Texto fornecido:
━━━━
Ora, é a luta pela aceitação, pelo pertencimento e pela dignidade que estão, no entender do autor, na base do terrorismo jihadista, e não tanto questões religiosas, pois de outro modo milhões de muçulmanos apresentariam a mesma vocação para o terror. Nem mesmo a pobreza é, no seu entendimento, o fator determinante para a adesão a estes movimentos. Para ele, os jovens que aderem a estes movimentos encontram-se numa encruzilhada identitária, entre uma cultura dos pais que rejeitam e a do país de adoção de que não se vêm como parte integrante, pelo que é o no islão radical que encontram pertencimento (p. 92).
━━━━
Material fornecido:
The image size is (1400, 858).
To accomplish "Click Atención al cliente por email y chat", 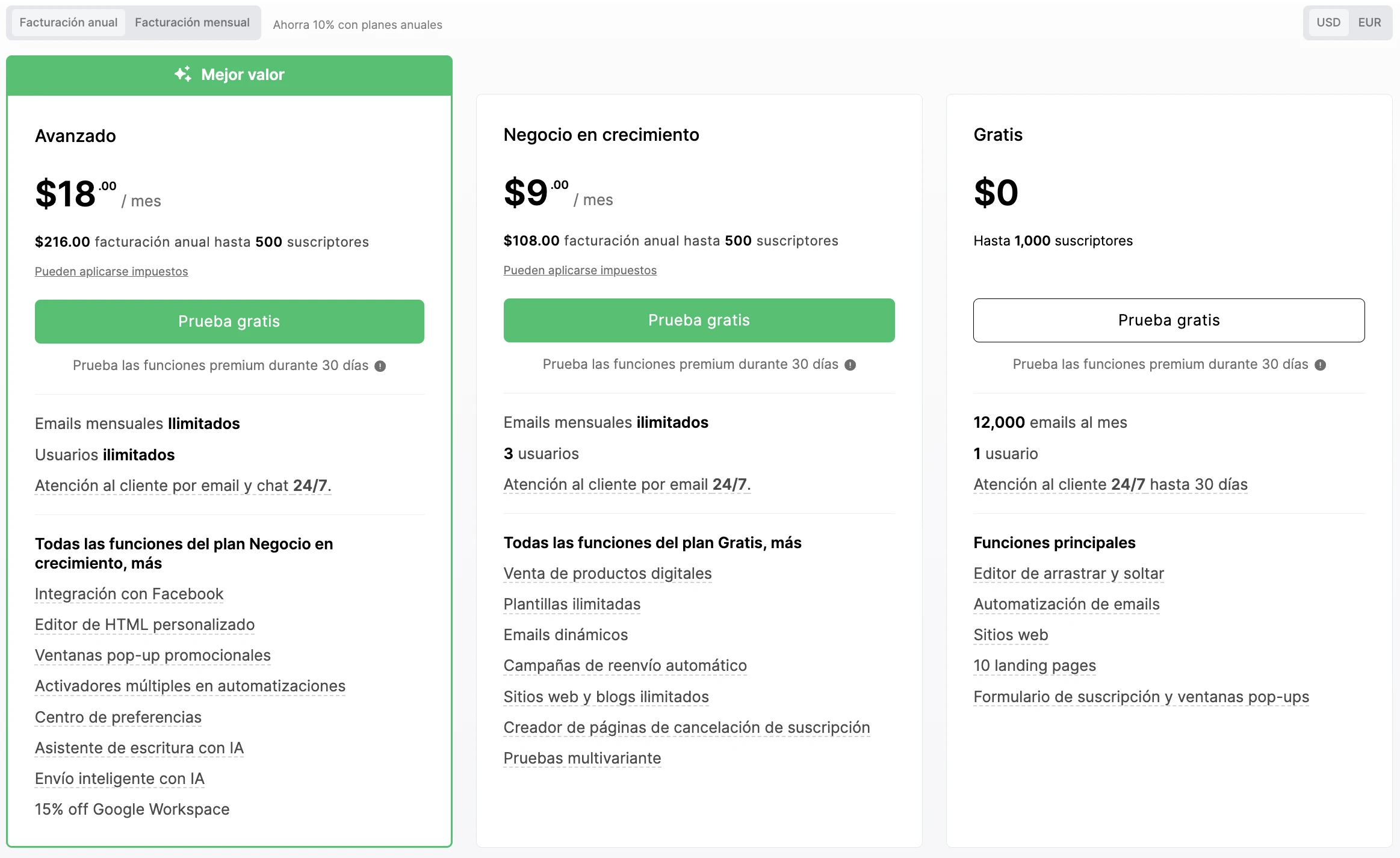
━━━━
Transcreva, do texto sobre o terrorismo jihadista, o trecho entre "Ora, é a luta" e "pertencimento (p. 92).", inclusive.

Resposta ao problema:
Ora, é a luta pela aceitação, pelo pertencimento e pela dignidade que estão, no entender do autor, na base do terrorismo jihadista, e não tanto questões religiosas, pois de outro modo milhões de muçulmanos apresentariam a mesma vocação para o terror. Nem mesmo a pobreza é, no seu entendimento, o fator determinante para a adesão a estes movimentos. Para ele, os jovens que aderem a estes movimentos encontram-se numa encruzilhada identitária, entre uma cultura dos pais que rejeitam e a do país de adoção de que não se vêm como parte integrante, pelo que é o no islão radical que encontram pertencimento (p. 92).